I don't it has anything to do with BE/AME/Other English, Jo. I think the two expressions are used in slightly different ways and it depends on the context. UK Google also has more listings for closeted gay  than it does to closet gay.


----------



## london calling

You little ripper! said:


> I don't it has anything to do with BE/AME/Other English, Jo. I think the two expressions are used in slightly different ways and it depends on the context.


So what's a _closeted gay_, in your opinion? Not what I said below, I hope!


----------



## You little ripper!

london calling said:


> So what's a _closeted gay_, in your opinion? Not what I said below, I hope!


They both mean the same thing to me - they're just used differently. 'Closet gay' is a noun (isn't that what we call a _compound noun_? ) and 'closeted gay' is a noun with an adjective attached to it (I presume that has a name, but grammar and I are enemies ).


----------



## Paulfromitaly

If I were asked to point out the difference between "closet gay" and "closeted gay" I'd say that, to me, closeted is somehow more forceful than closet (which is, too, an adjective here) as if the person had no choice but to remain in the closet.


----------



## You little ripper!

Paulfromitaly said:


> If I were asked to point out the difference between "closet gay" and "closeted gay" I'd say that, to me, closeted is somehow more forceful than closet (which is, too, an adjective here) as if the person had no choice but to remain in the closet.

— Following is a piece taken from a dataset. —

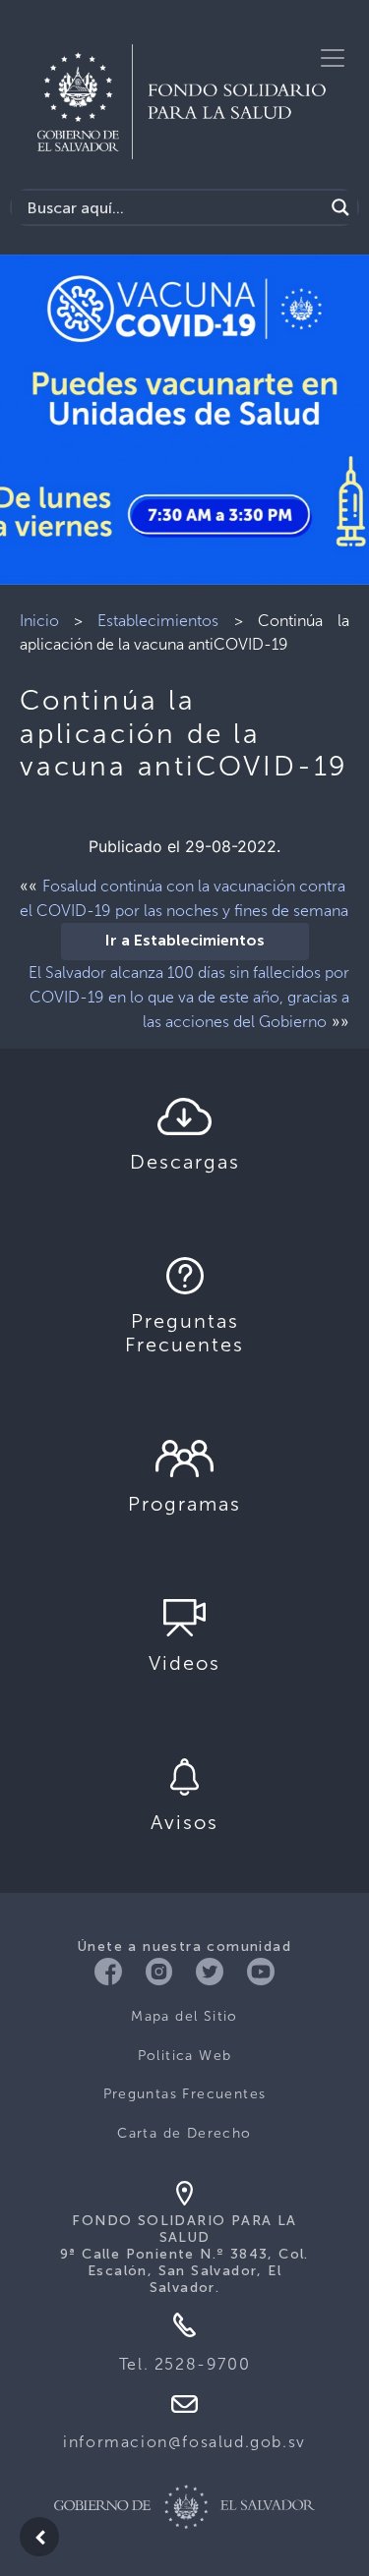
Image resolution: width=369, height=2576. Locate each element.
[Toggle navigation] (332, 58)
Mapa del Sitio (184, 2016)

I don't see that difference, Paul, but maybe some do. I also think that that 'closet gay' is used as a noun here (you will sometimes see a hyphen between the two words) just like closet queen, but I'm not into grammar, as I said earlier.


----------



## london calling

You little ripper! said:


> I don't see that difference, Paul, but maybe some do.



I _do _see it, Charles, hence my bad joke of earlier.


----------